NOTE: I served mine on warmed corn tortillas. Very delicious!

Heat Factor: Mild. If you're looking for a spicier version, add in some jalapeno pepper strips, and/or spicy chili flakes and spicy chili powder.

Nutrition Facts
Rajas Poblanas (Roasted Poblano Strips in Cream Sauce) – Recipe
Amount Per Serving
Calories 286 Calories from Fat 207
% Daily Value*
Total Fat 23g 35%
Saturated Fat 12g 60%
Cholesterol 68mg 23%
Sodium 399mg 17%
Potassium 238mg 7%
Total Carbohydrates 9g 3%
Dietary Fiber 2g 8%
Sugars 4g
Protein 11g 22%
Vitamin A 21.8%
Vitamin C 117.2%
Calcium 44.5%
Iron 3.2%
* Percent Daily Values are based on a 2000 calorie diet.
Rajas Poblanas (Roasted Poblano Strips in Cream Sauce) - Rajas con Poblanas (Roasted Poblano Strips in Cream Sauce), is a traditional Mexican recipe made by roasting poblano peppers, slicing them into “rajas”, or strips, then simmering them with a creamy cheese sauce. They are hugely flavorful and sure to be your new favorite. Here is how I make them. #MexicanFood #MexicanCuisine #Poblanos #Cheese #Dinner #TacoTuesday #Spicy

8 comments

  1. Mike, LOVE your site. I’ve made (& shared) many of your recipes w great success – but having trouble w this one. I’m using regular (not “lite”) sour cream and Manchego cheese (made in Spain). The recipe turns out tasting good, but ends up being very “oily” (a fair amt of gold to light brown oil seems to be forming), to the point that I need to sop some up w paper towels before serving. Doesn’t look like your finished picture at all. Any suggestions as to what I’m doing wrong?
    Thanks, Tom

    1. Michael Hultquist - Chili Pepper Madness

      Thanks, Tom. It is possible you’re working with too high of heat? If the pan is too hot, it will cause the oils to separate from the cheese and it won’t get nice and melty. Mexican Manchego is quite a bit “meltier” than Spanish Manchego, though the Spanish version (which I love) should melt OK for this. The sour cream shouldn’t be an issue. I would try with lower heat and see if that helps. Please let me know. Happy to help.

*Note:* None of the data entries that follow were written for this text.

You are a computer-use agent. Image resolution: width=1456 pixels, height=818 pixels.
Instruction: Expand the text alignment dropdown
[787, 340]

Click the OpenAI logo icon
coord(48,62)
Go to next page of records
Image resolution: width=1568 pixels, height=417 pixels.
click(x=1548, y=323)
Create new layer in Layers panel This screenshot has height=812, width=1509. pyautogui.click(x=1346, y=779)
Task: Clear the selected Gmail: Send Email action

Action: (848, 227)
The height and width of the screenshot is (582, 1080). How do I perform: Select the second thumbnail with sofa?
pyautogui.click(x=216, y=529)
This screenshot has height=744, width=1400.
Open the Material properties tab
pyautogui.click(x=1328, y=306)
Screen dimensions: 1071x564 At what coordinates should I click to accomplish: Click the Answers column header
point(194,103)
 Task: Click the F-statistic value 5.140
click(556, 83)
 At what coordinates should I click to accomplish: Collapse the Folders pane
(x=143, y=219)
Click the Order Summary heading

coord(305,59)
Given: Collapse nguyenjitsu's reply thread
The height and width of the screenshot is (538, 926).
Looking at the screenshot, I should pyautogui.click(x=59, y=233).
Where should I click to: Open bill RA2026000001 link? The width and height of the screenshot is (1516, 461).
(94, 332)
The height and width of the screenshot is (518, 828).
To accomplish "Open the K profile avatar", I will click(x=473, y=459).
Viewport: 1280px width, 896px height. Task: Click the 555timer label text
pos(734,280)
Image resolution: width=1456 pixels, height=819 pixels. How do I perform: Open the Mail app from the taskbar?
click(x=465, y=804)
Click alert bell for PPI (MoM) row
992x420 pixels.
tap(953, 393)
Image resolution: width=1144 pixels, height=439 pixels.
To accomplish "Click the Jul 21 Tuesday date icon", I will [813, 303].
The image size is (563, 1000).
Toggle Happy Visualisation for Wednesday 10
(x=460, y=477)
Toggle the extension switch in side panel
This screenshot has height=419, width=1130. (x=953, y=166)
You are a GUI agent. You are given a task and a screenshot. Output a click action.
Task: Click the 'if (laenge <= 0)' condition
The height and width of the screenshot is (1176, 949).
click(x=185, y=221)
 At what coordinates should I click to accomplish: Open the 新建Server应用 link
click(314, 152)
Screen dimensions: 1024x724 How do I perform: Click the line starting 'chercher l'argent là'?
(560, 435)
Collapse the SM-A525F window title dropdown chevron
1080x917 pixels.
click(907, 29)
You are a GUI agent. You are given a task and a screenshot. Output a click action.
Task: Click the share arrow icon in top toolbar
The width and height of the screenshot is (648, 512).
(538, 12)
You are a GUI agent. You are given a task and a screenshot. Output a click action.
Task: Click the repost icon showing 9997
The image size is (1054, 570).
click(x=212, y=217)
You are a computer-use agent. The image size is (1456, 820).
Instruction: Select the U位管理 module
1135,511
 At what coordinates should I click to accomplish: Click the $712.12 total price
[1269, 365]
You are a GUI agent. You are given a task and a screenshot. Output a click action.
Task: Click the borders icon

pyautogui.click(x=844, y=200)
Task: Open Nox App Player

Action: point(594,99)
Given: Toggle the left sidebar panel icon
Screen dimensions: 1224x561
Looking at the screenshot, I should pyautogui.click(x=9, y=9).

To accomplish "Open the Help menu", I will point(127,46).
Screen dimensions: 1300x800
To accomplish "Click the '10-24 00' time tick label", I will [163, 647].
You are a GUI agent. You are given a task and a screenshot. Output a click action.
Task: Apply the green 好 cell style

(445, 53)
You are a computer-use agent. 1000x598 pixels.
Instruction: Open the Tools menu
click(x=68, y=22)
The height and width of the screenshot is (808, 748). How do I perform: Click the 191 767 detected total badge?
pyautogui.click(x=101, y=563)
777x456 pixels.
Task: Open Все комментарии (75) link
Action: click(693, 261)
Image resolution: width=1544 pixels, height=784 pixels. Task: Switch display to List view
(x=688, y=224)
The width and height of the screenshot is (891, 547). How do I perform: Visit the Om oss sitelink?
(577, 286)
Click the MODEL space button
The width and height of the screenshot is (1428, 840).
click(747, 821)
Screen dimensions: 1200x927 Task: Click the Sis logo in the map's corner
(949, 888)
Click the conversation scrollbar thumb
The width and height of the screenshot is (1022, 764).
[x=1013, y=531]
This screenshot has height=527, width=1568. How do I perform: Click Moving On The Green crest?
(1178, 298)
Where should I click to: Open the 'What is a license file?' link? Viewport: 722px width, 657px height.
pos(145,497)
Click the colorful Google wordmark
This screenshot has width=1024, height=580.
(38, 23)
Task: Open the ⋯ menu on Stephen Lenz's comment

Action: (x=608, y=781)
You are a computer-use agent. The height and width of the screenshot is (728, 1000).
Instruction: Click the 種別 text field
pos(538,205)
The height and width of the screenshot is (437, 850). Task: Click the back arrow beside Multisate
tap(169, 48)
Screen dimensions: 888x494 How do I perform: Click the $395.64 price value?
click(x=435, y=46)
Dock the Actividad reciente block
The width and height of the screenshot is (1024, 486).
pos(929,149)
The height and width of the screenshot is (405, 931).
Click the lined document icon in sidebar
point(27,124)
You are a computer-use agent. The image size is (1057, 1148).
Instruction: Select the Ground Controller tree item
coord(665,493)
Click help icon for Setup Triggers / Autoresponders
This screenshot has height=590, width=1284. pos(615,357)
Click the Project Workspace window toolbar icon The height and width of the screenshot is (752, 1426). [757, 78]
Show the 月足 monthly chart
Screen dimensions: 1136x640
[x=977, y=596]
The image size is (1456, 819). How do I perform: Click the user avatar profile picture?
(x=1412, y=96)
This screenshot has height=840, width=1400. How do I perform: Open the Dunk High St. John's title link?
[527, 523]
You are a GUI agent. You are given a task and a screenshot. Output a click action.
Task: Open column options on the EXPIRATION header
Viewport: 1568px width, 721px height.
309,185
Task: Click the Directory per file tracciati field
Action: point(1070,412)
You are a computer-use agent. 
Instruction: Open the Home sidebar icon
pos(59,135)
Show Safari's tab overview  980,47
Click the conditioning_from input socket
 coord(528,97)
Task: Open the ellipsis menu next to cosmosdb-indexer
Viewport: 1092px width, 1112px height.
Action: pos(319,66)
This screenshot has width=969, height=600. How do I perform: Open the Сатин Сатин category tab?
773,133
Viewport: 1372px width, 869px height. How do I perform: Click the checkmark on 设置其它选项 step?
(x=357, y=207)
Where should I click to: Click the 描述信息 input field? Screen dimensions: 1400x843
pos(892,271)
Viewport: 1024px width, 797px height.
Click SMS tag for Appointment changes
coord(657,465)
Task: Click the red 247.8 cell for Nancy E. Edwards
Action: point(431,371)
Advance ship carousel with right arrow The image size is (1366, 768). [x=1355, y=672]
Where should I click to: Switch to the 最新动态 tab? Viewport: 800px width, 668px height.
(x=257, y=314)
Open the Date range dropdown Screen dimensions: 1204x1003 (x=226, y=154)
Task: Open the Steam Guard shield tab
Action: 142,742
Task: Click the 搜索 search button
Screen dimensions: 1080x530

  2. I have an over abundance of green bell peppers in my garden and used those instead as you suggested. It was sooo delicious. I used it as a sauce over a jalapeno,cheese stuffed, bacon wrapped chicken breast. The sauce made the dish. You are a genius!

    1. Michael Hultquist - Chili Pepper Madness

      That’s GREAT, Deb. Thanks! Super glad it worked out for you! I do love this recipe.

    1. Michael Hultquist - Chili Pepper Madness

      I agree! Thanks so much! Poblano peppers are one of my favorites.

  3. I can’t get these peppers living in a little hick town here in B.C. Canada. What others could I use.
    Thanks for any ideas.

    1. Michael Hultquist - Chili Pepper Madness

      Wayne, I would use Anaheim peppers instead, if they are available. At a bare minimum, you CAN make this with green bell peppers. Jalapeno peppers would be nice as well, though expect more heat. I hope this helps.